A FLOR E O ASFALTO
Dorivaldo é o nome dele. Não, não é um traficante, estuprador, político corrupto ou assaltante que põe fogo na vítima e mata criança indefesa. Nada disso que está em voga no mundo competitivo do crime. Dorivaldo Porfírio de Lima é, simplesmente, o pai de um ladrão que, junto com o comparsa, assaltou uma farmácia e um posto de combustível no interior de São Paulo, ambos presos no dia seguinte ao fato.
Envergonhado com a façanha do filho e acreditando na recuperação dele, Dorivaldo – ajudante de pedreiro - surpreendeu as vítimas (e o próprio delegado que cuida do caso) ao procurá-las, espontaneamente, com o intuito de ressarcir o prejuízo. O gesto “assustou” principalmente o dono da farmácia que, sensibilizado e aplicando a justiça de Salomão, aceitou apenas a metade do pagamento, considerando que o roubo foi praticado por dois ladrões. A outra vítima parcelou a dívida moral em dez prestações de R$90,00, mediante a assinatura de notas promissórias.

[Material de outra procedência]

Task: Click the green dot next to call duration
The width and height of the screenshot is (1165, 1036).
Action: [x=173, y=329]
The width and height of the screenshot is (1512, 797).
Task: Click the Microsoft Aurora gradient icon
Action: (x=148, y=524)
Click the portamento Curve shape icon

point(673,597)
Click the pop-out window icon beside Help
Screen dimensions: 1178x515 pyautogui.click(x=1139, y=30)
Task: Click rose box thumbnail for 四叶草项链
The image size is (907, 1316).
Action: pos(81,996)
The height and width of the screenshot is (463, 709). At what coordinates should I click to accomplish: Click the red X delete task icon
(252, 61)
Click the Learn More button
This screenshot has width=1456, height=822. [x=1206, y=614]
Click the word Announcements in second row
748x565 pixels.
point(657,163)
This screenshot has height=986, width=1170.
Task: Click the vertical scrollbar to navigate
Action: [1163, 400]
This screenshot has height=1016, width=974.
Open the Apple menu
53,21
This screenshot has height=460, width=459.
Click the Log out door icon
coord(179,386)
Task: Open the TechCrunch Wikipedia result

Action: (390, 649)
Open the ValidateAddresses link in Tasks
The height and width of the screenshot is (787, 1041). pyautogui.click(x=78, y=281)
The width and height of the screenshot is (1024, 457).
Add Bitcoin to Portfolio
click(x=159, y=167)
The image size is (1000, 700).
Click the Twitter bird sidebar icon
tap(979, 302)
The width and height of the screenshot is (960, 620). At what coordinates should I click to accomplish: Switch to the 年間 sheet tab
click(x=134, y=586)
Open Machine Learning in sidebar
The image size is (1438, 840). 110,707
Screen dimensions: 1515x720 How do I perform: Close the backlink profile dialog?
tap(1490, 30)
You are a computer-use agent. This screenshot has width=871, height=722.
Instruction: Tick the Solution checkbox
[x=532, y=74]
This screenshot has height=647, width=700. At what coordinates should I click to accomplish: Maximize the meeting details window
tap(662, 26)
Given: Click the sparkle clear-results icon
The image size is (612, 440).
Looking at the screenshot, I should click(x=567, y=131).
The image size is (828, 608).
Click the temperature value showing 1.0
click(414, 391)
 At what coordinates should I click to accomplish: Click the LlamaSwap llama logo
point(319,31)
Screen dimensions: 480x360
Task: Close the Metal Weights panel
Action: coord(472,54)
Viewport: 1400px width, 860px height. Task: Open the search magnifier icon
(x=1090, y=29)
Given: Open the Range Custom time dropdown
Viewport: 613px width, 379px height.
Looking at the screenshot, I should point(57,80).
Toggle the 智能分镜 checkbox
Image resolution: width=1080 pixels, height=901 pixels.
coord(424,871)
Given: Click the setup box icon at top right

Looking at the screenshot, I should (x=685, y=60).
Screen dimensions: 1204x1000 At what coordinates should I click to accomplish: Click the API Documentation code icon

Tudo isso no mesmo dia em que o Ministério do Desenvolvimento Social, cruzando dados com o TSE, identificou 2.168 políticos que continuaram recebendo o Bolsa Família depois de eleitos para prefeituras e câmaras municipais, contrariando a Lei 10.836/2004.
E aí eu pergunto: qual é o exemplo mais forte? Eu fico com o primeiro, exatamente pelo seu ineditismo, sua inferioridade numérica (um contra dois mil), pela sua mensagem e insistência em lembrar que a honestidade ainda não foi banida deste país, não virou piada de salão. Dorivaldo é um sujeito teimoso, cabeçudo, um espécime raro, pertencente a uma estirpe (não vou dizer em extinção, mas rarefeita) de brasileiros que devolvem troco e objetos que não lhes pertencem. Sim, eles ainda existem. Meus pais me ensinaram isso, sem nunca terem lido William Shakespeare: “Nenhuma herança é tão rica quanto a honestidade.”
Dorivaldo é um dos trezentos espartanos que, no desfiladeiro das Termópilas, resistiram bravamente à invasão dos milhares de soldados persas. Ao final os espartanos caíram, vencidos pela traição de um compatriota, mas você, Dorivaldo, apesar da rasteira de seu filho, você não cai porque, tal como o José de Carlos Drummond, “você é duro”. Você é um pedreiro que constrói edifícios éticos. Ou melhor, você é aquela flor que nasceu na rua, na visão do poeta itabirano:
“Passem de longe, bondes, ônibus, rio de aço do tráfego.
Façam completo silêncio, paralisem os negócios, garanto que uma flor nasceu.
É feia. Mas é flor. Furou o asfalto, o tédio, o nojo e o ódio.”